You Can Go Home Again, But You May Not Know the Street Names…
Back in the small town that I grew up in, just north of Austin, is always an exciting trip. When I was in high school and driving one-lane country roads were far different from the city highways. College days had Christmases where old friends and family mixed in one relaxing vacation away from studies and parties. Now some of the old friends have dispersed around the nation and the family is beginning to gather for funerals more than celebrations, but it can still be an enjoyable time.
I went home for the weekend for a Godson’s confirmation and visits with old friends and their new wives. The problem with visiting with the friends is that they all have moved out of their parent’s home. (Which in retrospect is a great thing because being married, living with parents and mid-twenties is an embarrassment.) However, I have no clue where they live in the town six miles away from where we grew up. They all had the experience of high school cruising those streets for hours on end as an escape. I just flew into town then, could tell you how to get to the grocery store or Sonic, but nothing else. (The big town next to my small one, is still so small it doesn’t have a movie theater or a mall.) So, as my friends and lovely wives ask me over for drinks and dinner and give me the address, I am completely lost. Their well-intended lank-marks are of little help. (I really don’t know where the new baseball fields are, and my once-a-year trip will probably not offer any illumination.) Being separated from the Internet, I am forced to drive around quasi-lost in an effort to find a relaxing meal and cold beer.

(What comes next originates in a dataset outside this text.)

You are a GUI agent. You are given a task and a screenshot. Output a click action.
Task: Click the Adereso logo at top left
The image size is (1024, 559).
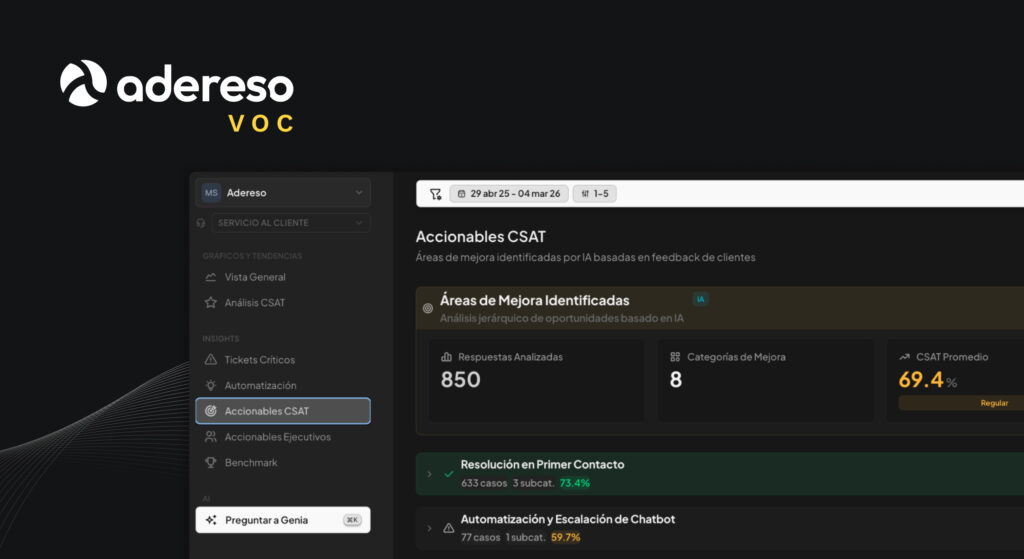177,85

I spent a lot of time driving circles around the old square where the Chinese restaurant remains, but the clothing store is gone and the public park where kids still use the sludge invested waters of the San Gabriel as their winter swimming pool. At first, I was upset that things had changed so much, and that I was lost. But the longer I drove, the more I began to enjoy the town. Though it still held some of the pleasure of being where I grew up, I saw the town in the way locals saw it: with a Starbuck’s, modern little league baseball fields, new highways and renovations of the old courthouse. For my friends who stayed, I started to understand why. Though the place was no longer the one we played tag in, it was still a pretty good place.
3 Comments:
I got lost easily, too. Last time I was lost for about 2 hours for visiting a place 3 km from my place! Maps never helped as such because roads just don't like to be as what they were drawn. Mostly I asked around for directions... I sometimes even knocked people's door shamelessly.. :p
2:26 AM
I've knocked on many a strange door myself.
9:06 AM
a luka does that always... with a higher order purpose than being lost in webs of civil roads.